▶ _Exercise objective_: For each line in the records, produce an exact copy.

--- Records ---

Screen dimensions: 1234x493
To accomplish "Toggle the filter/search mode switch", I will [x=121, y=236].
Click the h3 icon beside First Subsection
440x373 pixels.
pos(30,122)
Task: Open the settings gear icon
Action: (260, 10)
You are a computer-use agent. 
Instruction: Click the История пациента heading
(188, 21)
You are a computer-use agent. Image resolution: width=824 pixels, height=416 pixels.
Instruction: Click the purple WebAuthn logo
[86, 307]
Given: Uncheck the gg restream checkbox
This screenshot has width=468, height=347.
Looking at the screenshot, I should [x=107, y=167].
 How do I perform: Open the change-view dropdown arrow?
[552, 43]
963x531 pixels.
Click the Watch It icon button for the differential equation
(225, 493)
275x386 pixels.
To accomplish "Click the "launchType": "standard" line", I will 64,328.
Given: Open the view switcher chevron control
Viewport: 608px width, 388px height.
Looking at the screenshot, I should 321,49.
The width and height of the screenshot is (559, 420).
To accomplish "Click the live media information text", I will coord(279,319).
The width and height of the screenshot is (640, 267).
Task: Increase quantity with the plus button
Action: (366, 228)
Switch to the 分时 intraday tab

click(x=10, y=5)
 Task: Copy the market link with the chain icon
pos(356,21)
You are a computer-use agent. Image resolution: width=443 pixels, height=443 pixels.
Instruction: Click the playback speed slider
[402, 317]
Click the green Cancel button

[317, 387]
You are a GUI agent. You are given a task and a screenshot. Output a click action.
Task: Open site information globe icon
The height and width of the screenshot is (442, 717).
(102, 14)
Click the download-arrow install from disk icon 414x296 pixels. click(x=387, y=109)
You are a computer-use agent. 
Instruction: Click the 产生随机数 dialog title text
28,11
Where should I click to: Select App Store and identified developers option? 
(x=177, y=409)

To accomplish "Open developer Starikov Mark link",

---

▶ _Your response_:
Screen dimensions: 1234x493
To accomplish "Toggle the filter/search mode switch", I will [x=121, y=236].
Click the h3 icon beside First Subsection
440x373 pixels.
pos(30,122)
Task: Open the settings gear icon
Action: (260, 10)
You are a computer-use agent. 
Instruction: Click the История пациента heading
(188, 21)
You are a computer-use agent. Image resolution: width=824 pixels, height=416 pixels.
Instruction: Click the purple WebAuthn logo
[86, 307]
Given: Uncheck the gg restream checkbox
This screenshot has width=468, height=347.
Looking at the screenshot, I should [x=107, y=167].
 How do I perform: Open the change-view dropdown arrow?
[552, 43]
963x531 pixels.
Click the Watch It icon button for the differential equation
(225, 493)
275x386 pixels.
To accomplish "Click the "launchType": "standard" line", I will 64,328.
Given: Open the view switcher chevron control
Viewport: 608px width, 388px height.
Looking at the screenshot, I should 321,49.
The width and height of the screenshot is (559, 420).
To accomplish "Click the live media information text", I will coord(279,319).
The width and height of the screenshot is (640, 267).
Task: Increase quantity with the plus button
Action: (366, 228)
Switch to the 分时 intraday tab

click(x=10, y=5)
 Task: Copy the market link with the chain icon
pos(356,21)
You are a computer-use agent. Image resolution: width=443 pixels, height=443 pixels.
Instruction: Click the playback speed slider
[402, 317]
Click the green Cancel button

[317, 387]
You are a GUI agent. You are given a task and a screenshot. Output a click action.
Task: Open site information globe icon
The height and width of the screenshot is (442, 717).
(102, 14)
Click the download-arrow install from disk icon 414x296 pixels. click(x=387, y=109)
You are a computer-use agent. 
Instruction: Click the 产生随机数 dialog title text
28,11
Where should I click to: Select App Store and identified developers option? 
(x=177, y=409)

To accomplish "Open developer Starikov Mark link",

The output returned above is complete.